** Available data follows **

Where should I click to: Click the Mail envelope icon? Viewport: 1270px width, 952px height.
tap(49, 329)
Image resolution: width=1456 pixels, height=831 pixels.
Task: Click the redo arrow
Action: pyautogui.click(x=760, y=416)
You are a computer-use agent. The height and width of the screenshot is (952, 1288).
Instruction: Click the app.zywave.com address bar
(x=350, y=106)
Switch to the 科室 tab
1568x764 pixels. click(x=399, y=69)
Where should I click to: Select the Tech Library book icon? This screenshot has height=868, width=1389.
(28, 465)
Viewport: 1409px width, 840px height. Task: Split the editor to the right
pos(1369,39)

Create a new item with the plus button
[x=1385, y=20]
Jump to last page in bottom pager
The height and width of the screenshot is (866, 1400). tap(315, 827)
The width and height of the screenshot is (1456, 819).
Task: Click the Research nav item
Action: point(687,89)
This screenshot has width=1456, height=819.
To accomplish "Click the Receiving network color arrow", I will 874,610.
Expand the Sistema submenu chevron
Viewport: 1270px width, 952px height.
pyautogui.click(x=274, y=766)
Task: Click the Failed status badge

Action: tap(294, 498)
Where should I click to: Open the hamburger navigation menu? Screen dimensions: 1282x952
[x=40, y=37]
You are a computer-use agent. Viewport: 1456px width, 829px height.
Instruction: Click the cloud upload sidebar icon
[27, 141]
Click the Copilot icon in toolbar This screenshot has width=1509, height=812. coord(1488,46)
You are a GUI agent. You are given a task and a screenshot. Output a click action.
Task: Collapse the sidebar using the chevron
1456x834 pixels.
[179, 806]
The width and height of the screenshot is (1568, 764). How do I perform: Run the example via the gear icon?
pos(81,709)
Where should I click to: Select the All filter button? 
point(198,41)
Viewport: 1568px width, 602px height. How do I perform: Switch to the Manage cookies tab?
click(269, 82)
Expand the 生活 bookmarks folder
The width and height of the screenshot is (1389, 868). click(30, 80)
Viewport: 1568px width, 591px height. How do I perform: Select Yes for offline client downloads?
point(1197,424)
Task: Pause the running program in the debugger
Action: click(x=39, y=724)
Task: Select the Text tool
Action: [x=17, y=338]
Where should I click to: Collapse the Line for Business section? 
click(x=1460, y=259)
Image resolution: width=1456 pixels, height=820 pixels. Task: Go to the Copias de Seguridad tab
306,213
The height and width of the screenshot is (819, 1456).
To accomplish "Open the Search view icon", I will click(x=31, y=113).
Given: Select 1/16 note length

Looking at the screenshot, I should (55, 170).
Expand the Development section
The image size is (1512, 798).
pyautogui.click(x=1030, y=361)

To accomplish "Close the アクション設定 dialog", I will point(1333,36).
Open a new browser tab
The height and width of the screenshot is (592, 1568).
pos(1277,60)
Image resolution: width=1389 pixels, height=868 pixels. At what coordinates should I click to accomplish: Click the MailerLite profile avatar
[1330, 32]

** End of Available data **

# Directions for this task
All records are to be restated exactly, from the first line to the last line.

# Expected answer
Where should I click to: Click the Mail envelope icon? Viewport: 1270px width, 952px height.
tap(49, 329)
Image resolution: width=1456 pixels, height=831 pixels.
Task: Click the redo arrow
Action: pyautogui.click(x=760, y=416)
You are a computer-use agent. The height and width of the screenshot is (952, 1288).
Instruction: Click the app.zywave.com address bar
(x=350, y=106)
Switch to the 科室 tab
1568x764 pixels. click(x=399, y=69)
Where should I click to: Select the Tech Library book icon? This screenshot has height=868, width=1389.
(28, 465)
Viewport: 1409px width, 840px height. Task: Split the editor to the right
pos(1369,39)

Create a new item with the plus button
[x=1385, y=20]
Jump to last page in bottom pager
The height and width of the screenshot is (866, 1400). tap(315, 827)
The width and height of the screenshot is (1456, 819).
Task: Click the Research nav item
Action: point(687,89)
This screenshot has width=1456, height=819.
To accomplish "Click the Receiving network color arrow", I will 874,610.
Expand the Sistema submenu chevron
Viewport: 1270px width, 952px height.
pyautogui.click(x=274, y=766)
Task: Click the Failed status badge

Action: tap(294, 498)
Where should I click to: Open the hamburger navigation menu? Screen dimensions: 1282x952
[x=40, y=37]
You are a computer-use agent. Viewport: 1456px width, 829px height.
Instruction: Click the cloud upload sidebar icon
[27, 141]
Click the Copilot icon in toolbar This screenshot has width=1509, height=812. coord(1488,46)
You are a GUI agent. You are given a task and a screenshot. Output a click action.
Task: Collapse the sidebar using the chevron
1456x834 pixels.
[179, 806]
The width and height of the screenshot is (1568, 764). How do I perform: Run the example via the gear icon?
pos(81,709)
Where should I click to: Select the All filter button? 
point(198,41)
Viewport: 1568px width, 602px height. How do I perform: Switch to the Manage cookies tab?
click(269, 82)
Expand the 生活 bookmarks folder
The width and height of the screenshot is (1389, 868). click(30, 80)
Viewport: 1568px width, 591px height. How do I perform: Select Yes for offline client downloads?
point(1197,424)
Task: Pause the running program in the debugger
Action: click(x=39, y=724)
Task: Select the Text tool
Action: [x=17, y=338]
Where should I click to: Collapse the Line for Business section? 
click(x=1460, y=259)
Image resolution: width=1456 pixels, height=820 pixels. Task: Go to the Copias de Seguridad tab
306,213
The height and width of the screenshot is (819, 1456).
To accomplish "Open the Search view icon", I will click(x=31, y=113).
Given: Select 1/16 note length

Looking at the screenshot, I should (55, 170).
Expand the Development section
The image size is (1512, 798).
pyautogui.click(x=1030, y=361)

To accomplish "Close the アクション設定 dialog", I will point(1333,36).
Open a new browser tab
The height and width of the screenshot is (592, 1568).
pos(1277,60)
Image resolution: width=1389 pixels, height=868 pixels. At what coordinates should I click to accomplish: Click the MailerLite profile avatar
[1330, 32]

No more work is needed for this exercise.